╭─ Dokumen
Dengan demikian, pekerjaan duniawi termasuk juga tujuan pendidikan Islam. Selain itu, Mahmud Yunus menilai bahwa tujuan pendidikan yang lebih penting dan utama adalah pendidikan akhlak, karena Rasulullah SAW, diutus kemuka bumi adalah untuk memperbaiki akhlak dan budi pekerti umat manusia. Atas dasar pemikiran tersebut di atas, menurut Mahmud Yunus tugas yang utama dan pertama yang menjadi beban para ulama, guru-guru agama dan pemimpin-pemimpin Islam adalah mendidik anak-anak, para pemuda, putra-putri orang-orang dewasa dan masyarakat umumnya, dengan tujuan agar mereka memiliki akhlak yang mulia dan berbudi pekerti mulia. Hal yang demikian tidak berarti bahwa pendidikan jasmani, adil dan amal tidak dipentingkan sama sekali, bahkan semuanya dipentingkan, tapi yang terpenting menurut Mahmud Yunus adalah pendidikan akhlak.[8]
Berdasarkan uraian di atas dapat diketahui dengan jelas, bahwa tujuan pendidikan Islam adalah mendorong seseorang agar mengamalkan ajaran Islam secara sempurna, yaitu ajaran yang menyeluruh seseorang tidak hanya menguasai pekerjaan-pekerjaan yang bersifat ukhrawi, tetapi pekerjaan yang bersifat duniawi dan dihiasi dengan akhlak yang mulia, sehingga tercapai kebahagiaan hidup yang seimbang. Rumusan tujuan pendidikan Islam dari Mahmud Yunus tersebut memperlihatkan dengan jelas adanya pengaruh lingkungan masyarakat Islam saat itu, yaitu masyarakat yang kemajuannya tidak seimbang. Mereka hanya mementingkan urusan ukhrawi saja dengan mengabaikan urusan duniawi.
╰─
Sambung tulisan tentang tujuan pendidikan Islam menurut Mahmud Yunus, mulai sesudah kalimat terakhirnya.
╭─ Materi Ekstraksi
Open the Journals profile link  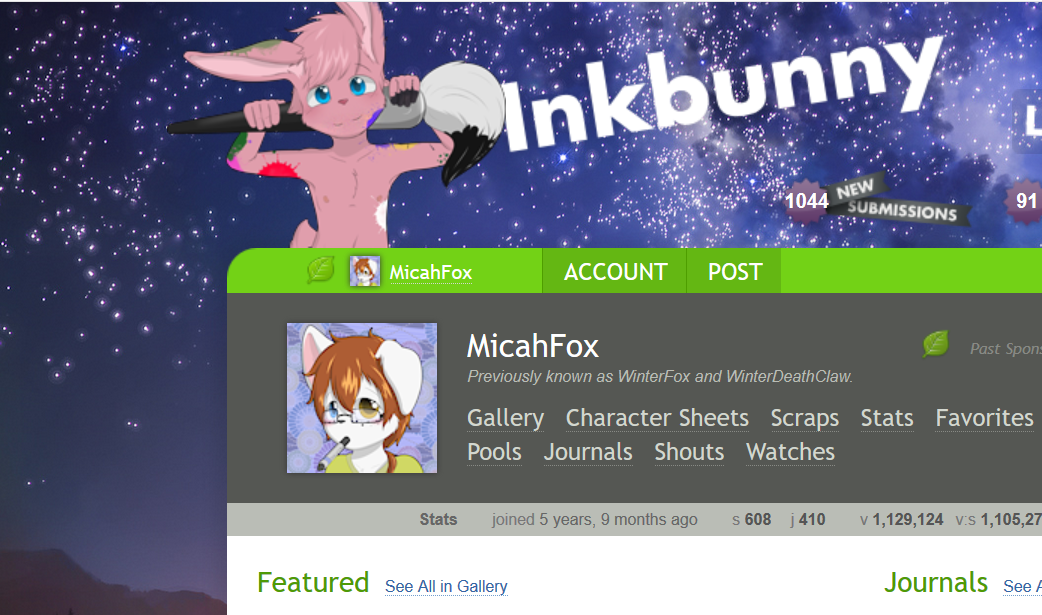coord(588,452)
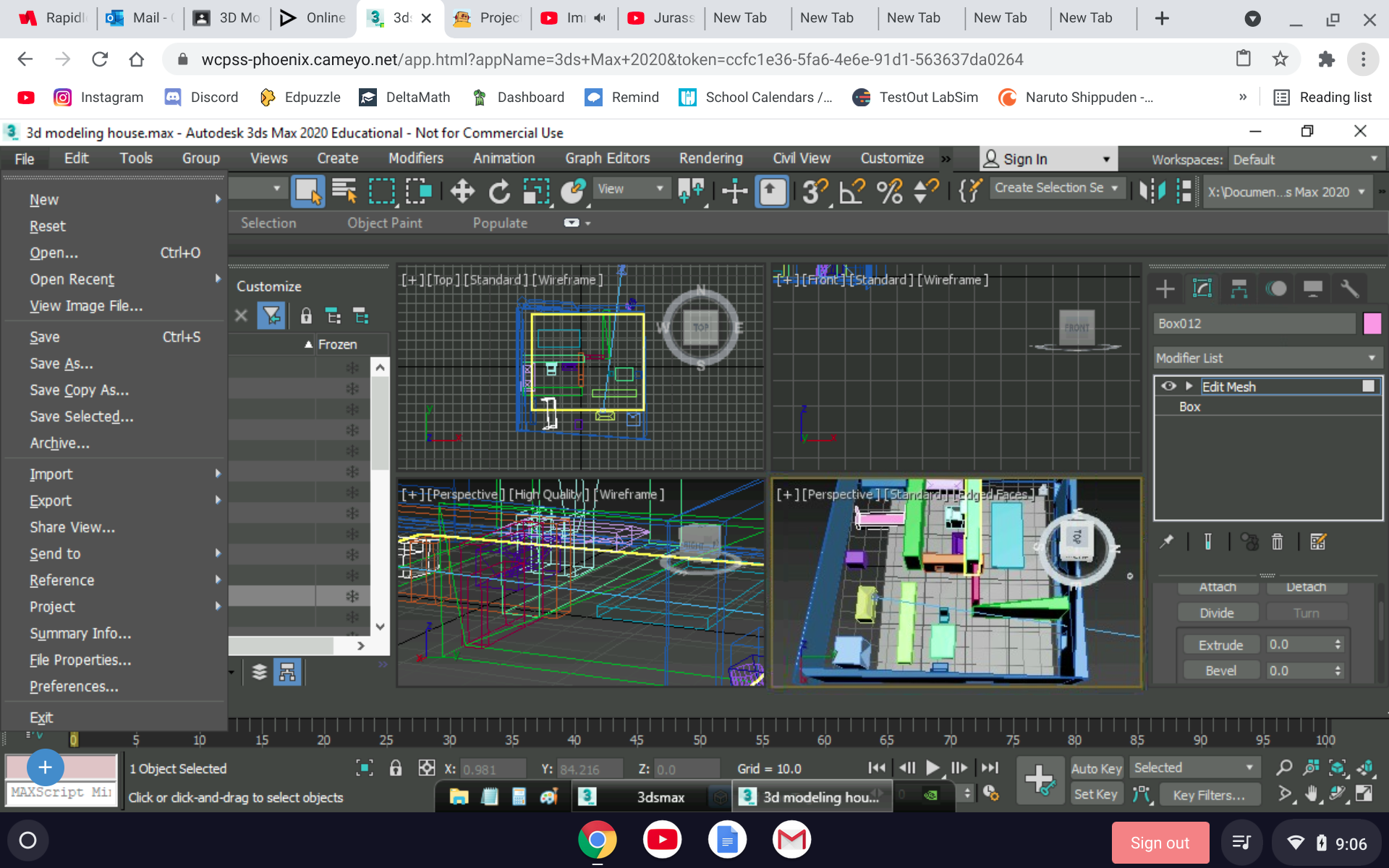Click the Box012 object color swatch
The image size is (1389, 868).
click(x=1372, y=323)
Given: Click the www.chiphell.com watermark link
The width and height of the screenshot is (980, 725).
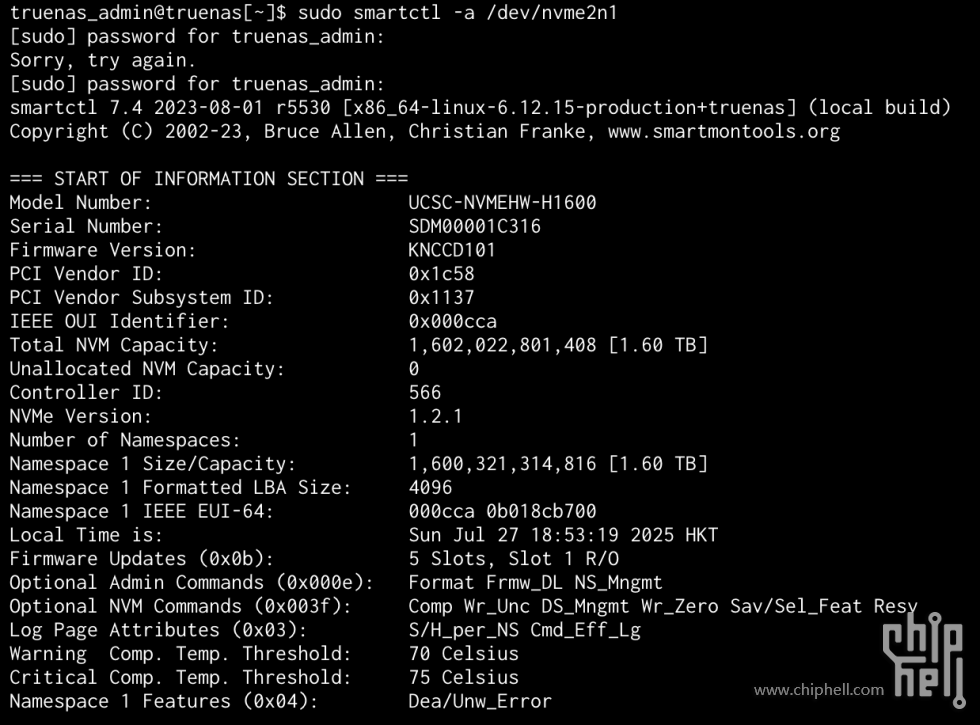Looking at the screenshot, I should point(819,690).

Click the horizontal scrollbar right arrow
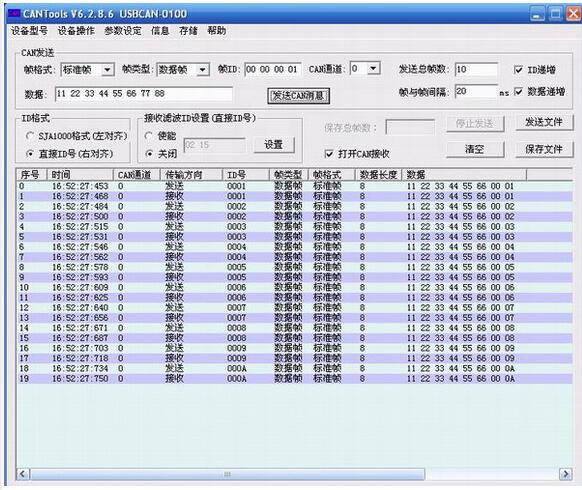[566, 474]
╰─
╭─ Materi Ekstraksi
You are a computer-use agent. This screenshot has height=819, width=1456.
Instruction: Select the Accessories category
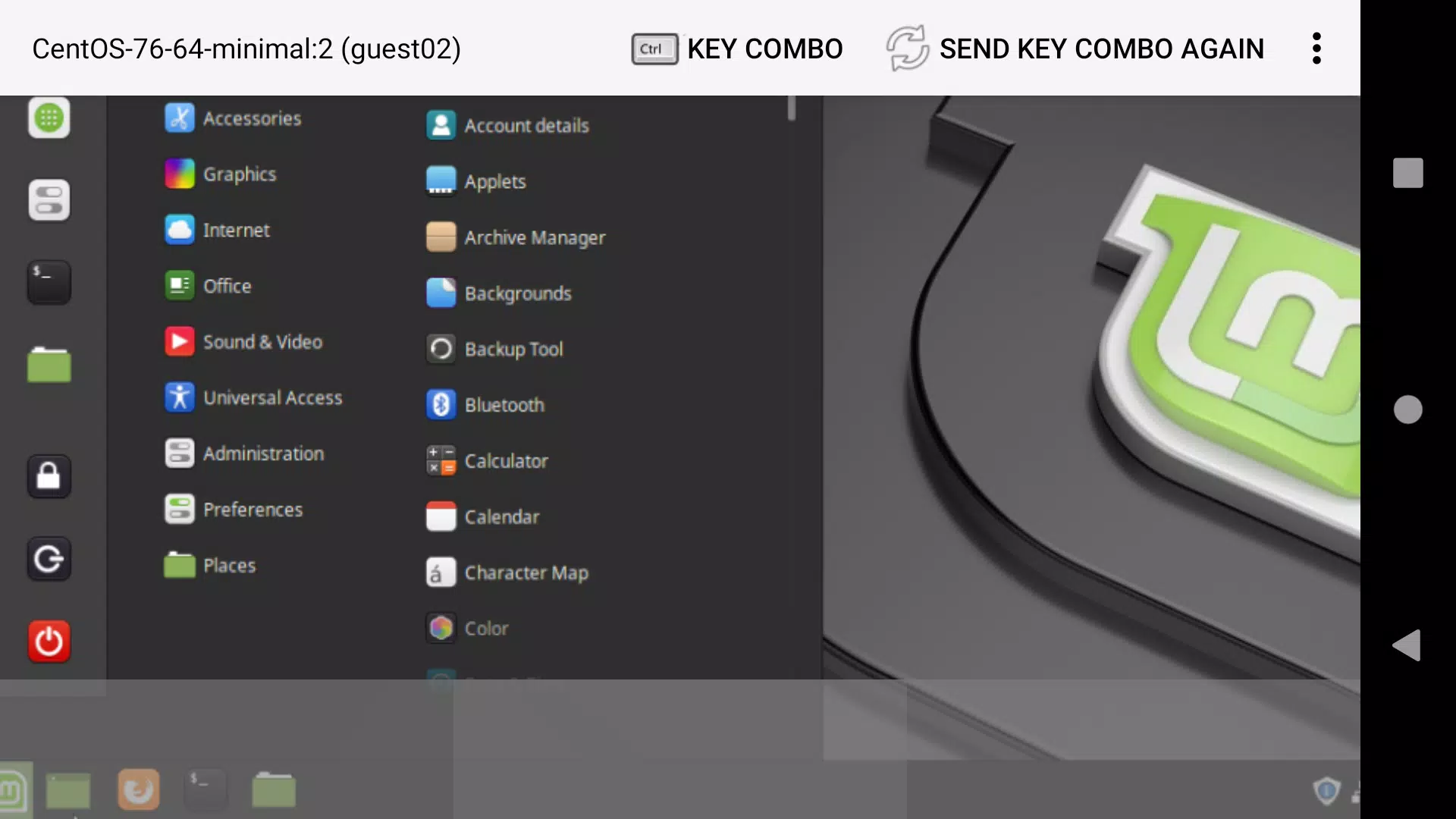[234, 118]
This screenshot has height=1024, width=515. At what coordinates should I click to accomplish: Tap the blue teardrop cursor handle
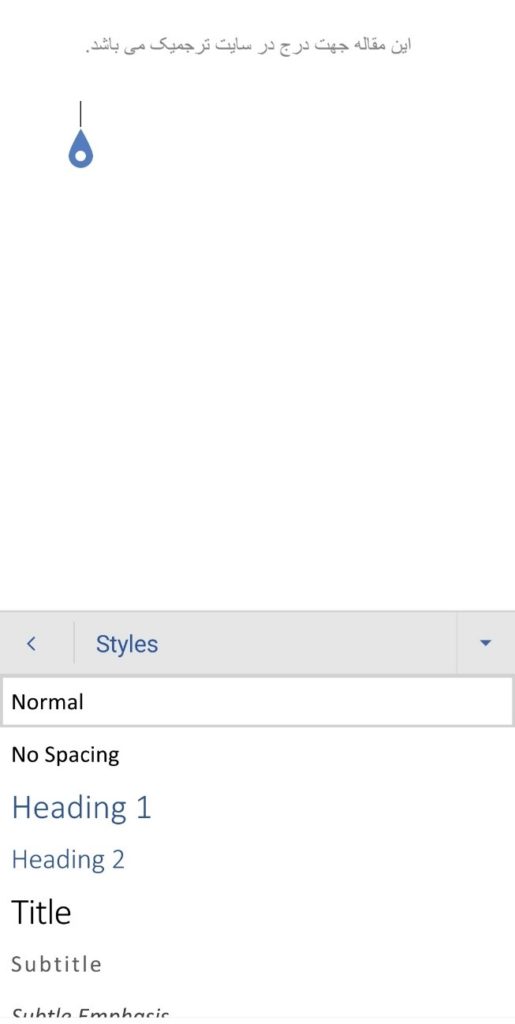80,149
╰─
● Jawaban Latihan:
2. Kurikulum pendidikan Islam
Mahmud Yunus adalah orang yang pertama kali memelopori adanya kurikulum yang bersifat integrated, yaitu kurikulum yang memadukan ilmu agama dan ilmu umum di lembaga pendidikan Islam, khususnya dalam mengembangkan pengajaran bahasa Arab. pada mulanya pengajaran bahasa Arab lebih banyak menekankan aspek gramatika tanpa diimbangi kemampuan menggunakannya dalam bentuk dengan membuat metode pengajaran baru yang ia kenalkan dengan nama al-Thariqah al-Mubasyarah (direct methode) yang mengajarkan berbagai komponen ilmu bahasa Arab secara integrated dan diletakkan pada penerapannya dalam percakapan sehari-hari.[9]
Mahmud Yunus menawarkan kurikulum pengajaran bahasa Arab yang integrated antara satu cabang lainnya dalam ilmu bahasa Arab. seorang anak didik diberikan cabang-cabang ilmu bahasa Arab yang dipadukan dengan menerapkannya dalam pergaulan hidup sehari-hari. Menurut Mahmud Yunus, jika di sekolah-sekolah swasta Belanda, bahwa Belanda dijadikan sebagai bahasa pengantar, maka tidaklah salah jika di madrasah bahasa Arab bisa dijadikan bahasa pengantar dalam mempelajari ilmu agama Islam dan ilmu-ilmu lainnya.[10]
Mahmud Yunus, secara garis besar menggambarkan pokok-pokok rencana pelajaran pada berbagai tingkatan pendidikan tersebut adalah sebagai berikut: pertama, rencana pelajaran kuttab (pendidikan dasar) membaca al-Qur'an dan menghafalnya, pokok-pokok agama Islam, seperti cara berwudhu, shalat, puasa, menulis, kisah atau riwayat orang-orang besar Islam, membaca dan menghafal syair-syair berhitung, pokok-pokok nahwu dan sharaf ala kadarnya.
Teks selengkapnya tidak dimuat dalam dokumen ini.